Control and low-loss multilayer arrays were built in both the phased-linear ceramic and large-curved composite array forms. These units were characterized for water tank acoustic performance and electrical impedance. Face temperature measurements were made to assess array efficiency. All of the arrays had an acoustic lens, although for some of the face temperature measurements, a portion of the lens was removed to assess its affect on thermal performance. An imaging assessment was also made using B-mode and ARFI imaging modalities on arrays with an acoustic lens.

1) Element Characterization

Measurements were conducted in a water tank using a flat steel target with the elements positioned at the lens focal distance. Elements were excited with a Panametrics 5052PR pulser/receiver (Olympus NDT, Waltham, MA). Received waveforms were amplified by the 5052PR and digitized. All elements were tested individually. For each element, several performance variables were measured, including sensitivity (SENS) and percent fractional bandwidth (BW) with the following equations:

$$\mathrm{SENS}=20\log \left(\frac{V_{\mathrm{rec}}}{V_{\text{in}}}\right),$$ (1)

$$\mathrm{BW}=2\left(\frac{f_{\mathrm{u}}-f_{\mathrm{l}}}{f_{\mathrm{u}}+f_{\mathrm{l}}}\right),$$ (2)

where V_rec is the received voltage, V_in is the input voltage, and f_u and f_l are the upper and lower –6-dB frequencies.

The acoustic variability of the multilayer arrays was compared with the single layer control arrays to assess whether the multilayers contributed to increased element to element variation. The measurements were also compared with the simulated results. Because the model did not include diffraction effects, the absolute sensitivity of the measurements and simulations could not be compared. However, the relative difference between the control and multilayer arrays should be accurate.

The electrical impedance of the elements was measured using an HP 4194A Impedance Analyzer (Agilent Technologies). For the phased linear and the large-curved arrays, the impedance was measured as close as possible to the array elements, and also at the other end of the system cable. These measurements were also compared with the simulations to validate the model.

● ● ●

** EXERCISE TASKS **
1 - Render the entries from the line containing "is (856, 578)." through the line containing "I want to click on setting-value: Default", both included, as a Markdown table with the columns Row and Entry, omitting blank lines.
2 - Write the next portion of the text on multilayer transducer arrays, starting after its final sentence.
The text above has no connection to the entries that follow.

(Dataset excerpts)

● ● ●

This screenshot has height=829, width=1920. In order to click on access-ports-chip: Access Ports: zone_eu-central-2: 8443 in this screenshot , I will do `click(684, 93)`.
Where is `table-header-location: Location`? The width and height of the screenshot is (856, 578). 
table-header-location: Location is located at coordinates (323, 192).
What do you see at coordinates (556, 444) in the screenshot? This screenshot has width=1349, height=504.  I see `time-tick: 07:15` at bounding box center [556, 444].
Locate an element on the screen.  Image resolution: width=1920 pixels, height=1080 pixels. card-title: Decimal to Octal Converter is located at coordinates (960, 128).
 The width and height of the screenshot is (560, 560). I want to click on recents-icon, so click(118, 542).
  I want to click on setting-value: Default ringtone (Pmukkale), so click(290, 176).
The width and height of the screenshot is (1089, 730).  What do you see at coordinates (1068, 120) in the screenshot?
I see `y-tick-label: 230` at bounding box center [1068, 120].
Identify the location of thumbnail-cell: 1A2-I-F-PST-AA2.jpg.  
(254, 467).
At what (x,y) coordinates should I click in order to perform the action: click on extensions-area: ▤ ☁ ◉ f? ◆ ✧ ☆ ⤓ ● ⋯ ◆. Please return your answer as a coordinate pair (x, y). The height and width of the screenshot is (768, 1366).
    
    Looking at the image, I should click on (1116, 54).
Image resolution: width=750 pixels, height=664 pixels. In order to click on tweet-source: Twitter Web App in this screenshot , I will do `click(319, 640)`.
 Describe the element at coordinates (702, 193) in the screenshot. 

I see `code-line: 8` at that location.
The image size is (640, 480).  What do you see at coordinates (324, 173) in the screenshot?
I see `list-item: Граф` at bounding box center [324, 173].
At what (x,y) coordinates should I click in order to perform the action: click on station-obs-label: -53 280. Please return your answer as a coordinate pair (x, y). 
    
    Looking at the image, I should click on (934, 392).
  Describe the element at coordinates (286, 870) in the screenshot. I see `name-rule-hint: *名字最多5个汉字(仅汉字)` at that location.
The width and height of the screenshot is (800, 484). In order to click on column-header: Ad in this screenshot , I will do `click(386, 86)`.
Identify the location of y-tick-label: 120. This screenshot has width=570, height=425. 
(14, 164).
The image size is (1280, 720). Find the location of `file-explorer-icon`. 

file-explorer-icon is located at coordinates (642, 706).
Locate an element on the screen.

● ● ●

** ANSWERS **
1 -
| Row | Entry |
|---|---|
| 1 | Where is `table-header-location: Location`? The width and height of the screenshot is (856, 578).  |
| 2 | table-header-location: Location is located at coordinates (323, 192). |
| 3 | What do you see at coordinates (556, 444) in the screenshot? This screenshot has width=1349, height=504.  I see `time-tick: 07:15` at bounding box center [556, 444]. |
| 4 | Locate an element on the screen.  Image resolution: width=1920 pixels, height=1080 pixels. card-title: Decimal to Octal Converter is located at coordinates (960, 128). |
| 5 |  The width and height of the screenshot is (560, 560). I want to click on recents-icon, so click(118, 542). |
| 6 |   I want to click on setting-value: Default ringtone (Pmukkale), so click(290, 176). |

2 -
2) Array Intensity Measurements

Focal intensity measurements were performed in water with the transducers directly coupled to a 3-D stepper motor-controlled translation stage (Newport, Irvine, CA) using a calibrated membrane hydrophone (PVDF, with a 0.6 mm spot size, Sonic Technologies, Wyndmoor, PA). The manufacturer-quoted precision of the calibration factor for voltage to pressure conversion is ±1.0 dB and was the dominant source of error in these measurements. Automated peaking of the hydrophone was performed using custom LabView (National Instruments, Austin, TX) programs written to control the translation stage and the ultrasound scanner. The pressure waveforms were measured at the focus for both 2.5 and 3.6 MHz, 10-cycle pulses that were created with unapodized apertures, focused at 6 cm using an F/3.5 (lateral) and F/6 (elevation) focal configuration, and 1 to 10% of the maximum system voltage. (This pulse is shorter than the actual heating and pushing pulses employed in the experiments to preserve the integrity of the hydrophone, which is prone to trapping air bubbles on its membrane and is thus prone to cavitation damage when making long-duration, high-pressure measurements.) The spatial-peak pulse-average and temporal-average intensities were calculated from the pressure waveforms and extrapolated to higher system voltages assuming a linear fit between squared-voltage and measured intensity.

3) Face Temperature Measurements

Transducer face heating measurements were performed using a Type-T thermocouple on the center of the active transmit aperture of each transducer array. In these measurements, the transducer was coupled with water to a tissue-mimicking material with the thermocouple sandwiched in between.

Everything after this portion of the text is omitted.